Like in movies where the customer goes, “just leave me the bottle”. Do bartenders actually do this anywhere?

14 comments
  1. They will. Not everywhere because it isn’t responsible. But I bet you can find a place that will especially if it is just a partial bottle.

    It is mostly a movie trope.

    Some places have bottle service. It is more of a thing at clubs rather than bars. You but a bottle for some absurd price but it deserves you a table and they’ll make cocktails from that bottle as long as you are there. But that is for groups not individuals.

  2. Are there? Yes. Are they common, no – that’s irresponsible. Plus they’re still getting charged for each shot… big money vs just buying a bottle on your own.

  3. Assuming you bought the whole bottle, yes. This can happen at bars / clubs in any country. The entire bottle at those places are expensive though so only rich people would even do this.

  4. I’ve only seen this in nightclubs where people can buy bottles, but there has to be X amount of people. Never seen it at an actual bar though. Sounds like a liability.

  5. You can.. but it’s more of a status thing than anything else. Bar markup on liquor is ridiculous..I used to manage a bar. So if you’re willing to pay double or triple what the actual bottle is worth, sure. What owner or manager wouldn’t take that kind of money? But you’d almost have to know the owner/manager/bartender bc nobody wants anyone getting into an accident and suing the shit out of the person who overserved. Happened to a girl I knew. She was the last person to serve an individual who went on to crash into a family and killed them all. She got taken to court right along with the drunk driver.

  6. During Covid some bars were required to stop selling alcohol at 10 but didn’t need to close and could keep selling non alcoholic drinks so they would just sell the bottle by ten then keep selling the customer whatever mix they wanted

  7. No, not like that… some upscale bars/lounges offer “bottle service” where you pay like $200 for a whole bottle of liquor and some mixers (soda, juice, etc)

[Check your understanding]
1. Answer these questions about the thread:
(a) In the first comment, bottle service is said to be more of a thing at what kind of place rather than bars?
(b) What does the commenter who mentions bar markup say they used to manage?
(c) During Covid, some bars had to stop selling alcohol at what hour?
2. Please list every person the thread's comment containing "I used to manage a bar" says you'd almost have to know.
Use only the thread to answer.

(Stored items)
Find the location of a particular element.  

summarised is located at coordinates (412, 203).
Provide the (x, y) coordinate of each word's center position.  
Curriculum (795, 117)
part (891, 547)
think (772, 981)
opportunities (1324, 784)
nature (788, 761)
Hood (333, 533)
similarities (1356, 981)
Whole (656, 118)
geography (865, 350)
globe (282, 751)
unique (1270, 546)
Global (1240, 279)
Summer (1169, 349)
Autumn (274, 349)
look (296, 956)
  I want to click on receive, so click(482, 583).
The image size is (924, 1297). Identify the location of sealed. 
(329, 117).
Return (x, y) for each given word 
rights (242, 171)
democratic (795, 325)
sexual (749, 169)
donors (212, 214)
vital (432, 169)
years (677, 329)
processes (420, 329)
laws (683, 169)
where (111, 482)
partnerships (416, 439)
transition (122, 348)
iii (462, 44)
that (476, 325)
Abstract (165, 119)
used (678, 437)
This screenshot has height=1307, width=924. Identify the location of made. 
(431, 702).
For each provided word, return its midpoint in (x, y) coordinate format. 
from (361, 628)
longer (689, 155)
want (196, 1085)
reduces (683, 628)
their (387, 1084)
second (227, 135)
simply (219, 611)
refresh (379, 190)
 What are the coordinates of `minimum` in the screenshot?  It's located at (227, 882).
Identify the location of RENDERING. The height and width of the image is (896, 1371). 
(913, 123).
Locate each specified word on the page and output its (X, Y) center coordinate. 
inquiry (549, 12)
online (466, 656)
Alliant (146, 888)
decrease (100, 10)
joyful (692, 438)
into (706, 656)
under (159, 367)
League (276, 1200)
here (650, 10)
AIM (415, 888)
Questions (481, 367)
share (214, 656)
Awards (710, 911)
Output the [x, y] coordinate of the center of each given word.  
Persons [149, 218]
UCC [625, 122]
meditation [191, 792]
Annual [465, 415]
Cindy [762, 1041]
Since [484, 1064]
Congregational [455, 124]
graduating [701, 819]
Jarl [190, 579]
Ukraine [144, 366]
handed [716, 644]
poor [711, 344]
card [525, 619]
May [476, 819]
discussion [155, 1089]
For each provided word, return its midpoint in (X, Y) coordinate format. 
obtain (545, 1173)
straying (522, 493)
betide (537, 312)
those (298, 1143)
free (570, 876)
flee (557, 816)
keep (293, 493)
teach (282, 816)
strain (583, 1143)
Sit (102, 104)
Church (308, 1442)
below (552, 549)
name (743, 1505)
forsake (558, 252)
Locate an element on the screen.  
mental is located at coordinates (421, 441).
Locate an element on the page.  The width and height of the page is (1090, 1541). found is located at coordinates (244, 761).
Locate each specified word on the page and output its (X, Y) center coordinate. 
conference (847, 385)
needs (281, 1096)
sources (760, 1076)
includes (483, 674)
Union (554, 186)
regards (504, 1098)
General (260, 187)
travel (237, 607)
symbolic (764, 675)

[Responses by item number]
1.
(a) Clubs
(b) A bar
(c) 10

2. Owner, manager, bartender